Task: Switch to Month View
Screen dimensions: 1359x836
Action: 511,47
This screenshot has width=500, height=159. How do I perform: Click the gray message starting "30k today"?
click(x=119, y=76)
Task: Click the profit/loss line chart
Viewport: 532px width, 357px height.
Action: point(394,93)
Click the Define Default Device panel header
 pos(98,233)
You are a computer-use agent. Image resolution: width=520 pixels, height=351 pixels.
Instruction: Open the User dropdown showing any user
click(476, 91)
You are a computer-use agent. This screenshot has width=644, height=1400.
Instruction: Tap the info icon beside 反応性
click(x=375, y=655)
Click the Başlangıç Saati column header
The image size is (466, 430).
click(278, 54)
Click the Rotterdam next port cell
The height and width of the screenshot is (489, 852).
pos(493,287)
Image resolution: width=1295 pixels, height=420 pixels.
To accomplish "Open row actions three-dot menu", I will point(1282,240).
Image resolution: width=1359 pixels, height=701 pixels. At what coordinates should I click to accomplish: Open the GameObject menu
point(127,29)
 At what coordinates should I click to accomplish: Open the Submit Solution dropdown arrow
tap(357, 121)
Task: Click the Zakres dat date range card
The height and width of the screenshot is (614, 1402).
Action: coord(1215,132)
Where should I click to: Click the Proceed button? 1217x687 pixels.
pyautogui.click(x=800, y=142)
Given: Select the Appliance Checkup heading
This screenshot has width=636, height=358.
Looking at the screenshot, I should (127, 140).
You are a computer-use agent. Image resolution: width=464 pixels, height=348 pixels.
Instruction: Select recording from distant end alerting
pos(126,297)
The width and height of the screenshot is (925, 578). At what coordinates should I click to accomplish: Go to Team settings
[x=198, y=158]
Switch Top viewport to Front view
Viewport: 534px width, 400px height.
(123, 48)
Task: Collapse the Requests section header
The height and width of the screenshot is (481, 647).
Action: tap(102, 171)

+---+

§ **Exercise requirements**
Using the records given above, list every line that includes the word "Task".

§ **Answer box**
Task: Switch to Month View
Task: Click the profit/loss line chart
Task: Click the Zakres dat date range card
Task: Collapse the Requests section header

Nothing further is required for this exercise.